SMART support is: Enabled
=== START OF READ SMART DATA SECTION ===
SMART Status not supported: Incomplete response, ATA output registers missing
SMART overall-health self-assessment test result: PASSED
Warning: This result is based on an Attribute check.
Now, if you scroll down a bit, you’ll get to see the attributes:
SMART Attributes Data Structure revision number: 16
Vendor Specific SMART Attributes with Thresholds:
ID# ATTRIBUTE_NAME FLAG VALUE WORST THRESH TYPE UPDATED WHEN_FAILED RAW_VALUE
1 Raw_Read_Error_Rate 0x002f 100 100 051 Pre-fail Always - 77
2 Throughput_Performance 0x0026 252 252 000 Old_age Always - 0
3 Spin_Up_Time 0x0023 092 088 025 Pre-fail Always - 2507
4 Start_Stop_Count 0x0032 093 093 000 Old_age Always - 7932
5 Reallocated_Sector_Ct 0x0033 252 252 010 Pre-fail Always - 0
7 Seek_Error_Rate 0x002e 252 252 051 Old_age Always - 0
8 Seek_Time_Performance 0x0024 252 252 015 Old_age Offline - 0
9 Power_On_Hours 0x0032 100 100 000 Old_age Always - 10054
10 Spin_Retry_Count 0x0032 252 252 051 Old_age Always - 0
11 Calibration_Retry_Count 0x0032 100 100 000 Old_age Always - 812
12 Power_Cycle_Count 0x0032 093 093 000 Old_age Always - 7942
191 G-Sense_Error_Rate 0x0022 100 100 000 Old_age Always - 1877
192 Power-Off_Retract_Count 0x0022 100 100 000 Old_age Always - 80
194 Temperature_Celsius 0x0002 061 054 000 Old_age Always - 39 (Min/Max 11/47)
195 Hardware_ECC_Recovered 0x003a 100 100 000 Old_age Always - 0
196 Reallocated_Event_Count 0x0032 252 252 000 Old_age Always - 0
197 Current_Pending_Sector 0x0032 252 100 000 Old_age Always - 0
198 Offline_Uncorrectable 0x0030 252 252 000 Old_age Offline - 0
199 UDMA_CRC_Error_Count 0x0036 200 200 000 Old_age Always - 0
200 Multi_Zone_Error_Rate 0x002a 100 100 000 Old_age Always - 18856
223 Load_Retry_Count 0x0032 100 100 000 Old_age Always - 812
225 Load_Cycle_Count 0x0032 051 051 000 Old_age Always - 496059
A couple of comments about this, because the first time I saw “pre-fail” and “old_age” I really freaked out.
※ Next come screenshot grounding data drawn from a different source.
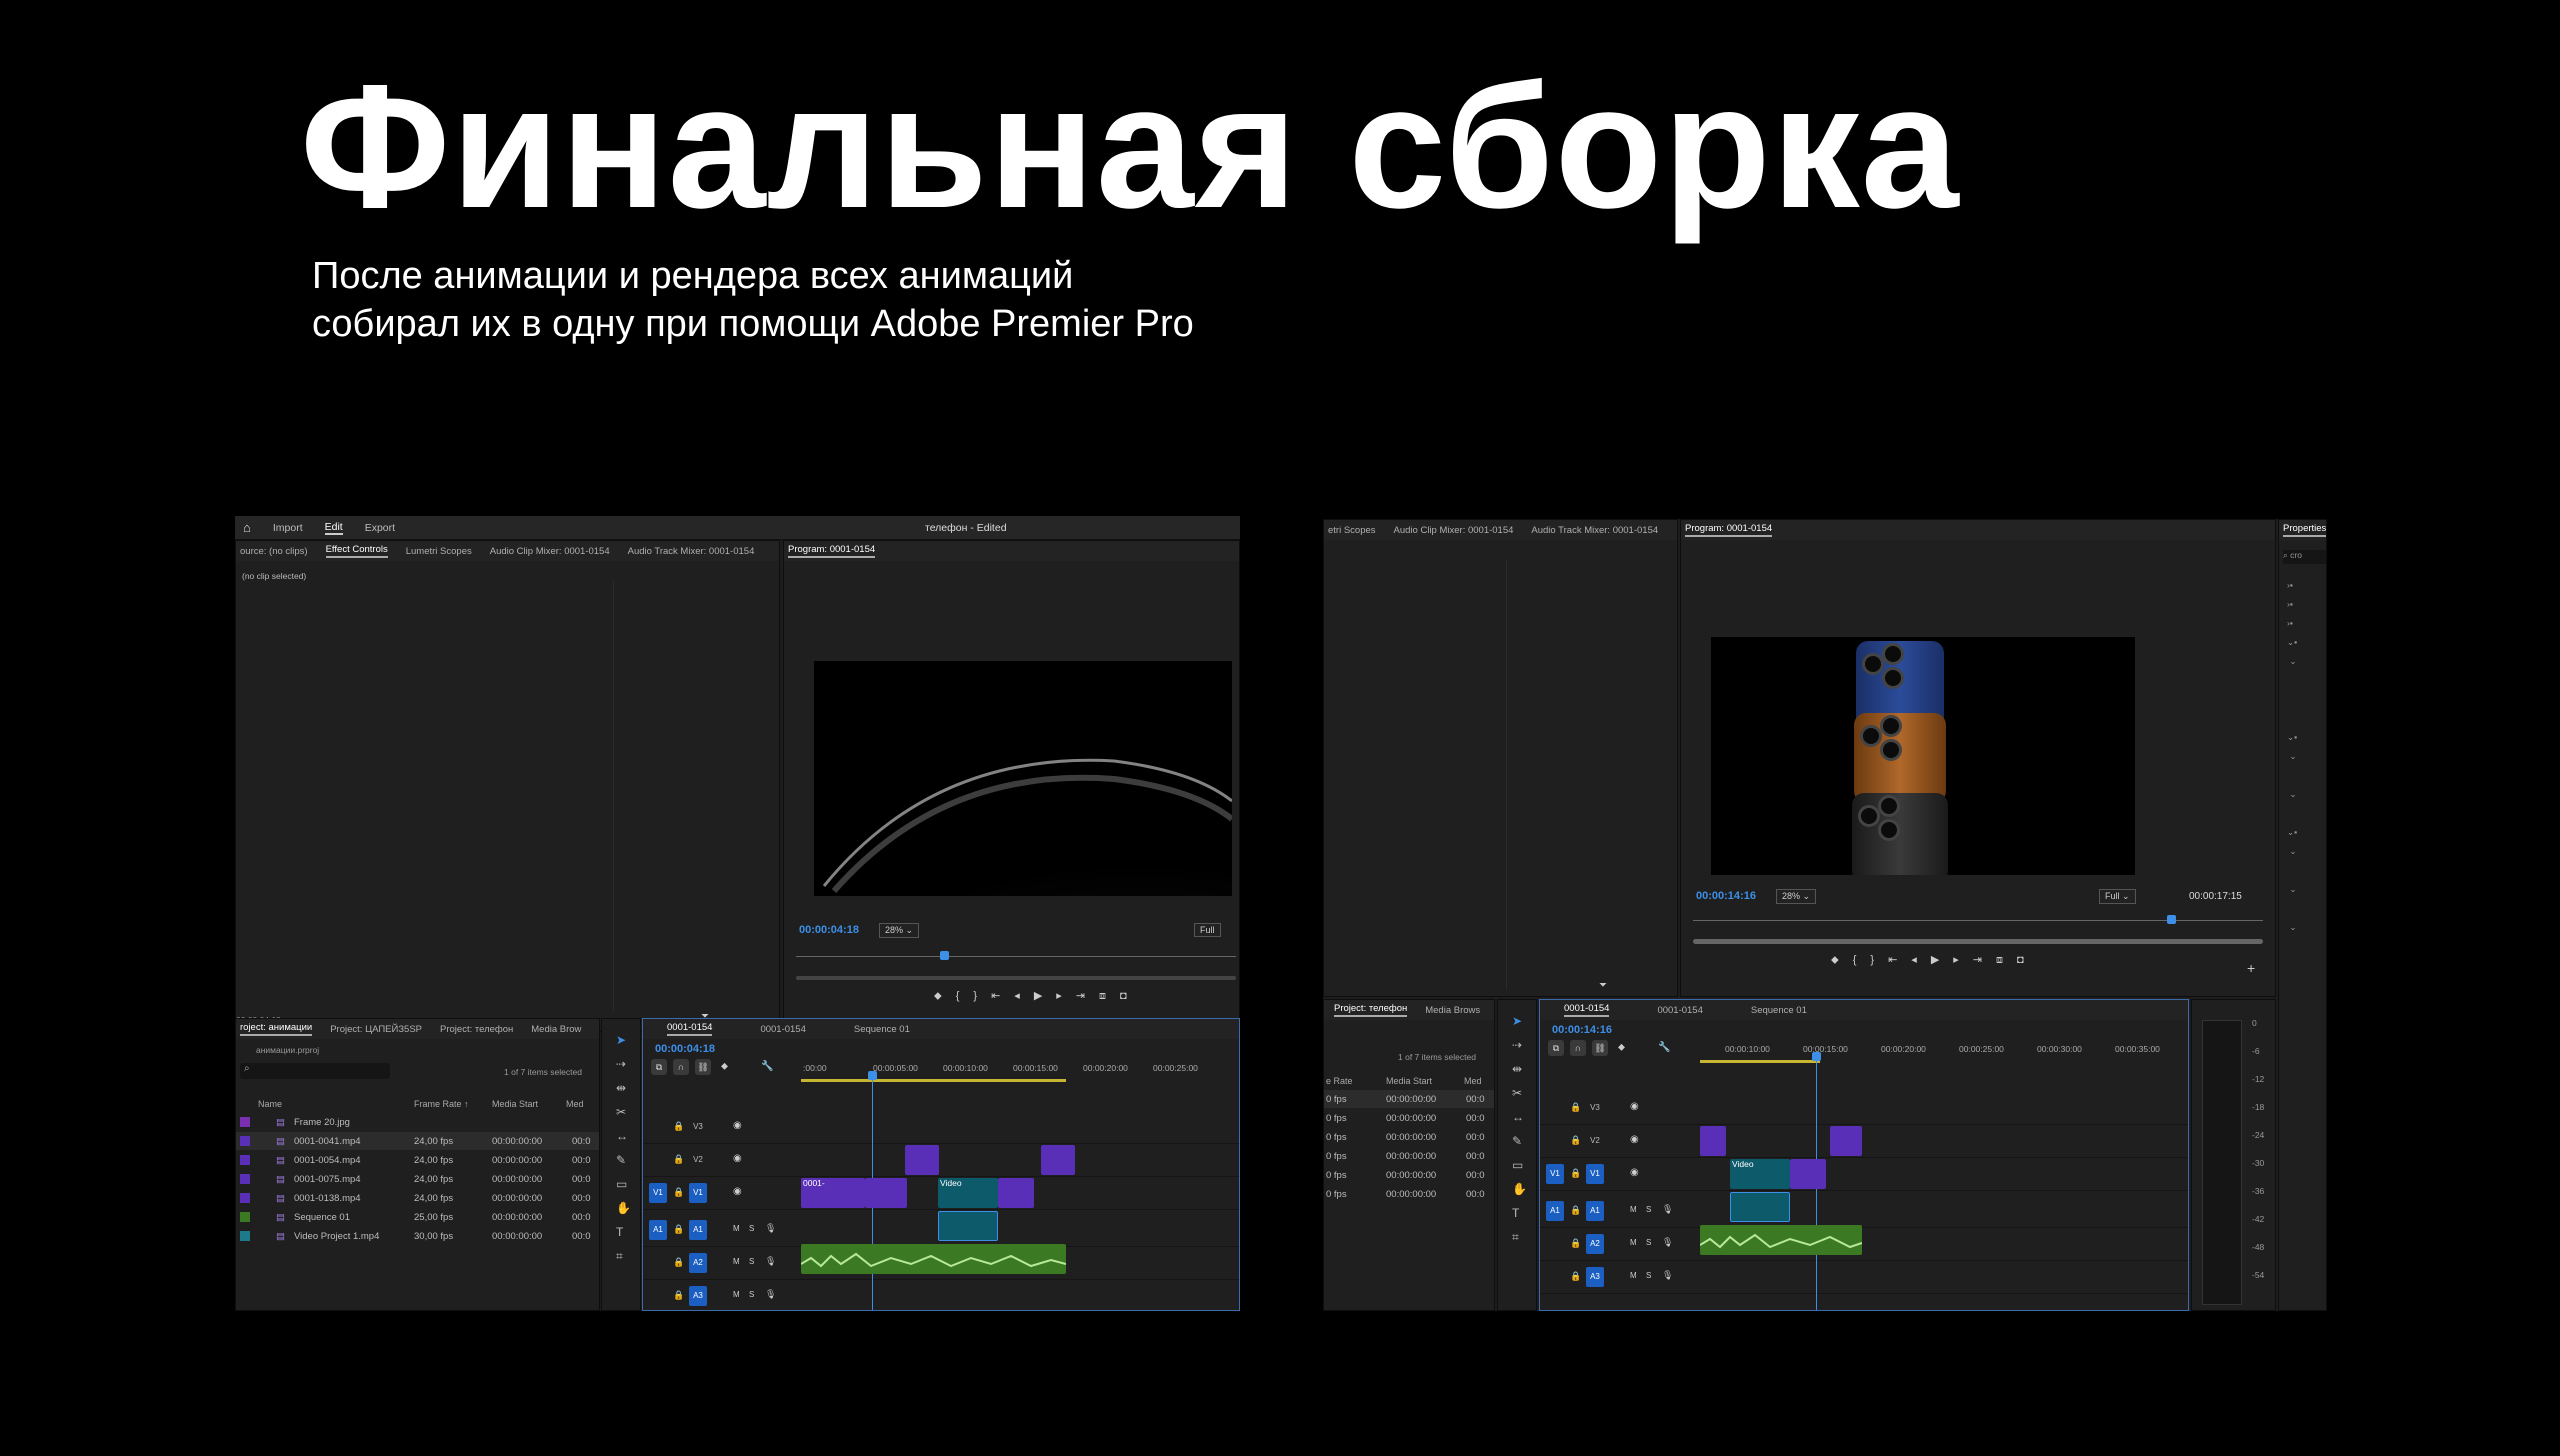 The width and height of the screenshot is (2560, 1456). Describe the element at coordinates (968, 1193) in the screenshot. I see `video-clip: Video` at that location.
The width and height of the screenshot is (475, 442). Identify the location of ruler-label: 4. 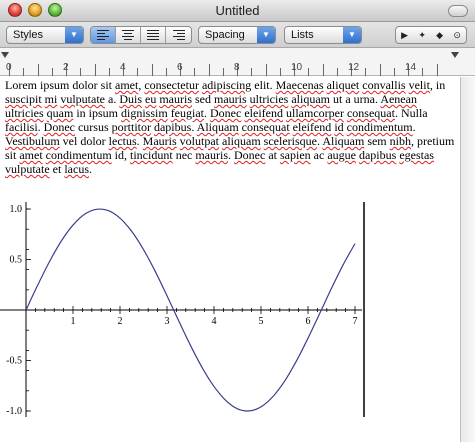
(123, 68).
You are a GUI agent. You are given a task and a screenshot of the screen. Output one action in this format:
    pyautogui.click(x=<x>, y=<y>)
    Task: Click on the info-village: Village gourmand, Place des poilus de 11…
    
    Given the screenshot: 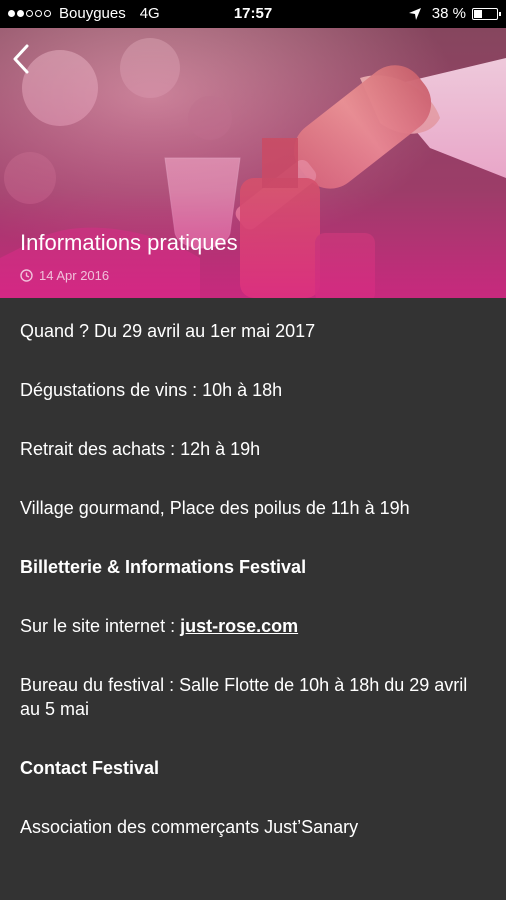 What is the action you would take?
    pyautogui.click(x=215, y=508)
    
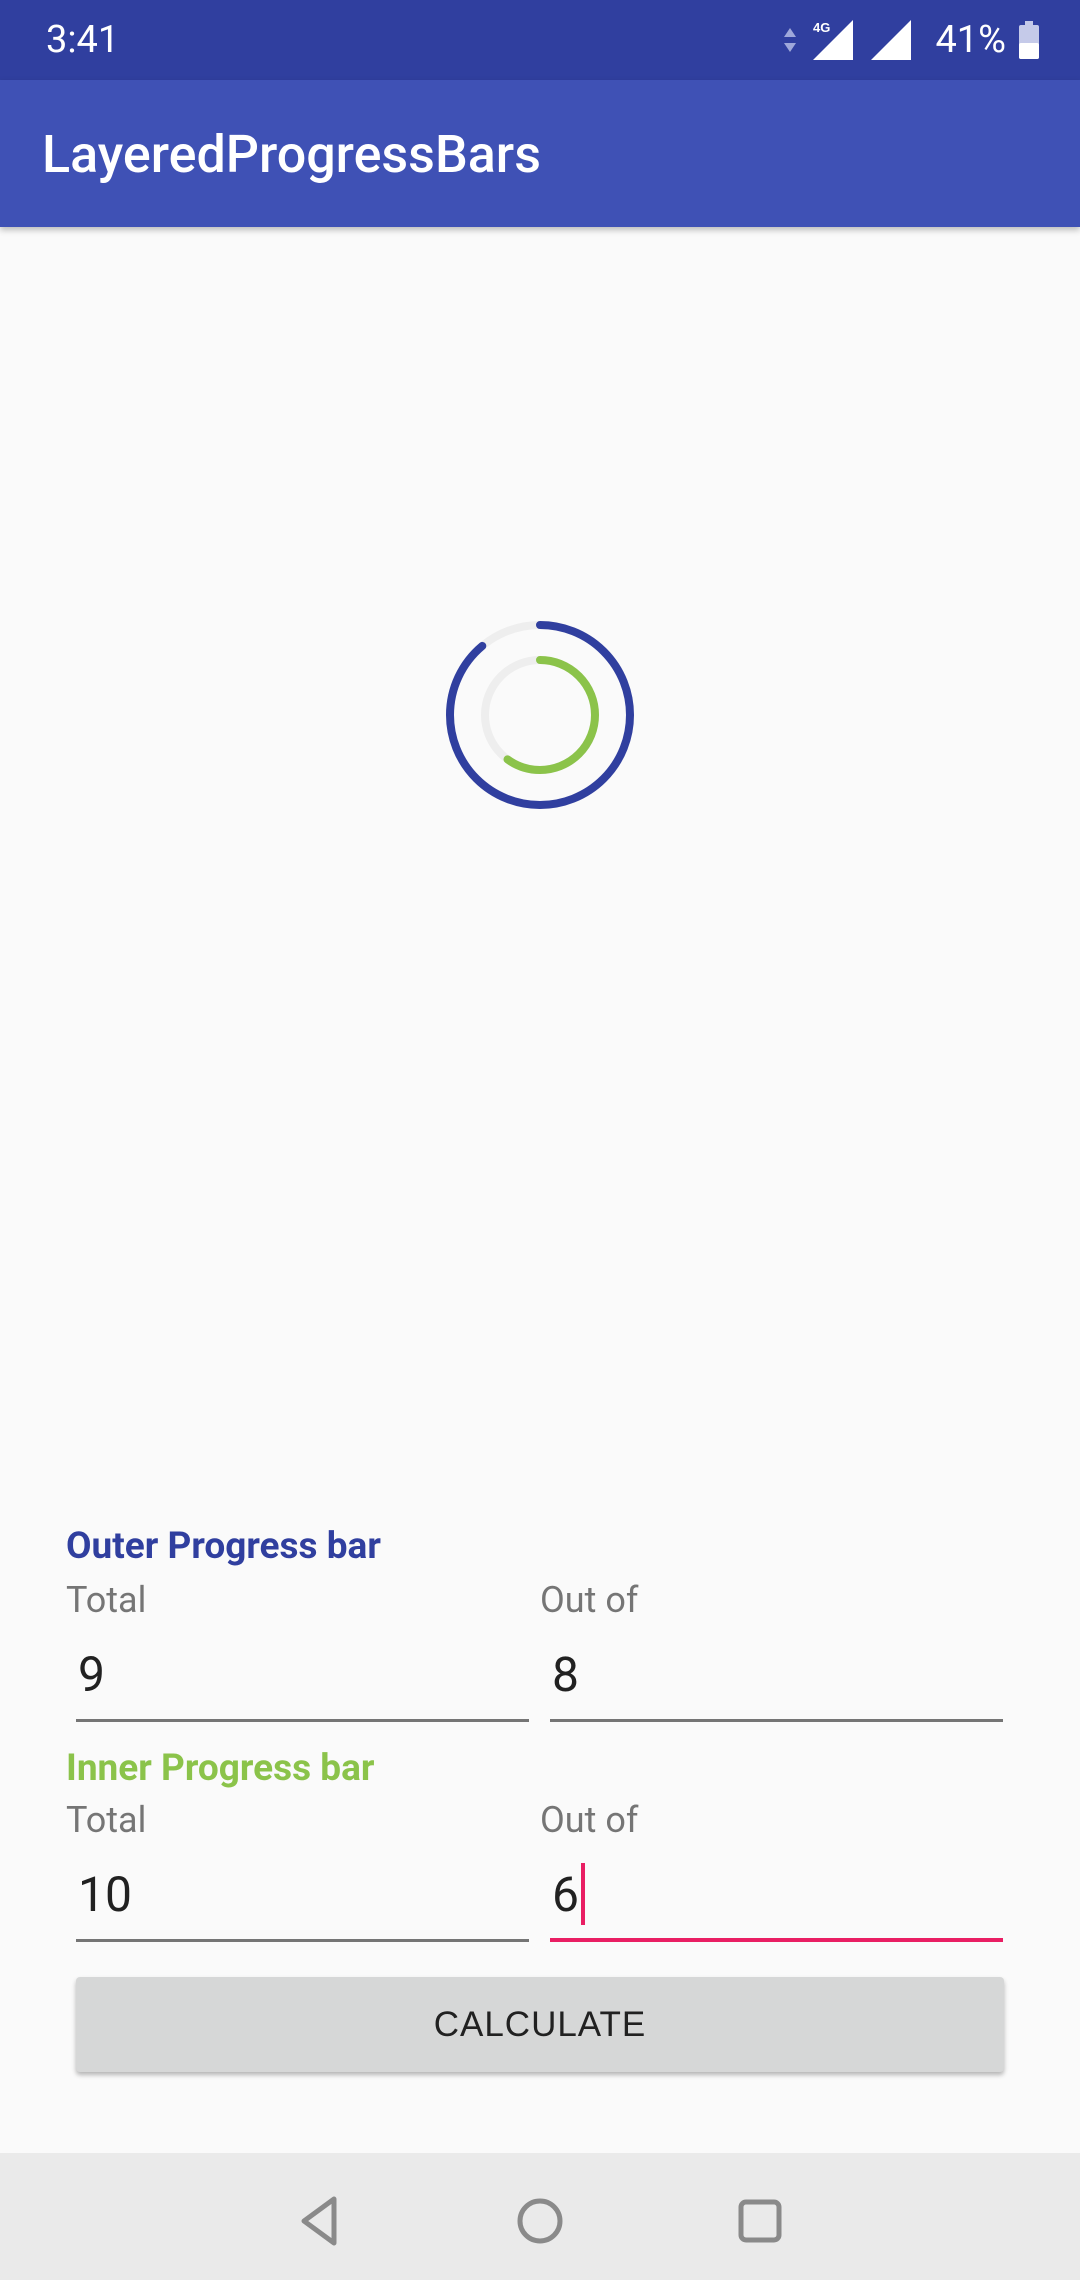  Describe the element at coordinates (566, 1674) in the screenshot. I see `outer-outof-value: 8` at that location.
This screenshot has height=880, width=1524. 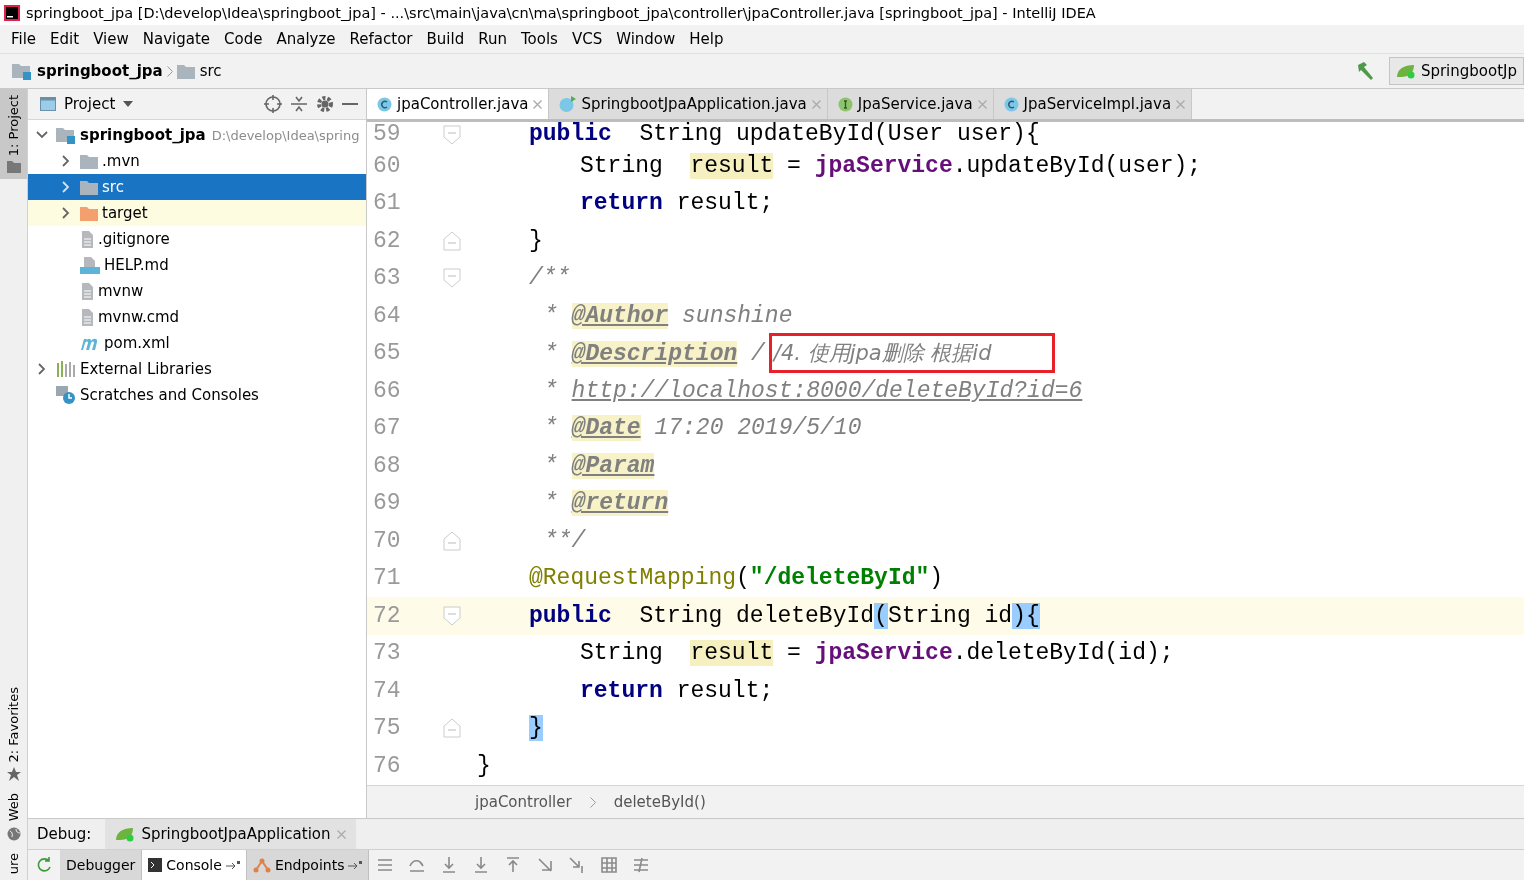 What do you see at coordinates (273, 104) in the screenshot?
I see `crosshair-icon` at bounding box center [273, 104].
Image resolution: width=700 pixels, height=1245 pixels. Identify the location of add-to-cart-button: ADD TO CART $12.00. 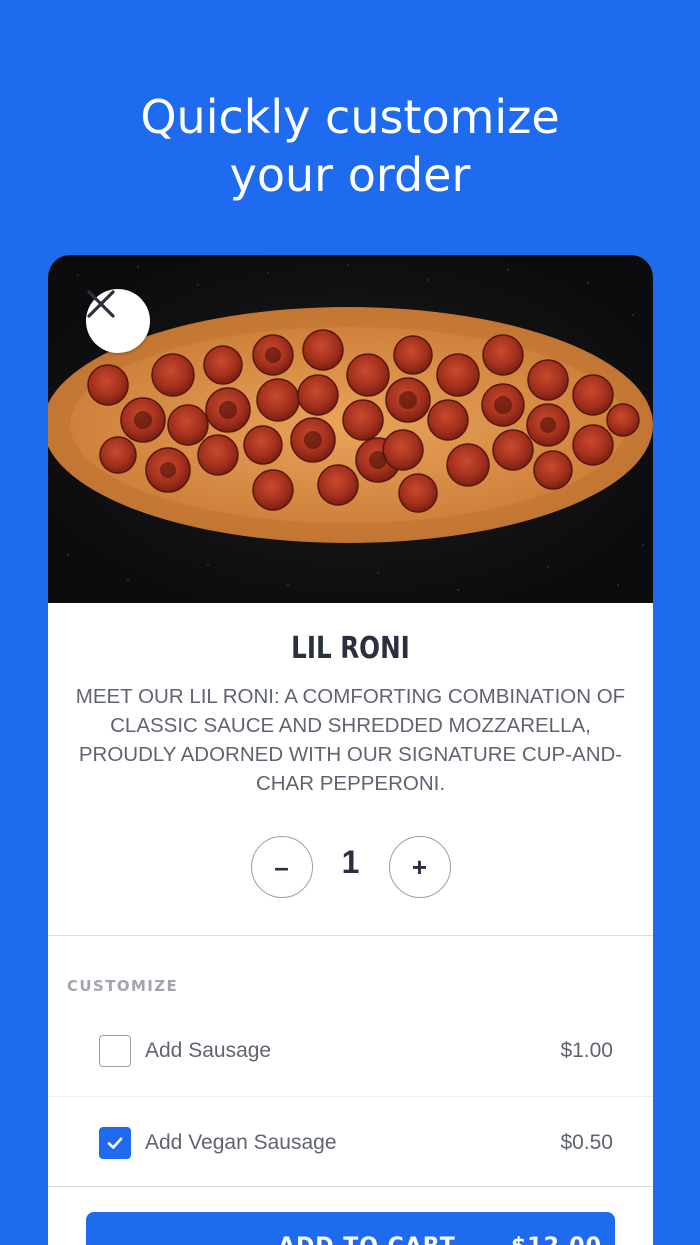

It seems like those are simply the type of attribute. To me this implies that, were that attribute to attain a lower value than the threshold, it would indicate that there is a “pre-fail” about to happen, or that the drive is old and should be replaced. In this case no value is lower than the threshold, so there’s nothing to worry about. Also, the “VALUE” column uses some sort of renormalization to define a score, higher is always better and in most hard drives the maximum value is 253 (although some use 200 or 100). Note that “WORST” and “THRESHOLD” columns work within the same range. If you want to check the real value you need to look at the last column. For instance, there’s been 0 Reallocated_Sector_Ct, which results in a max score of 252.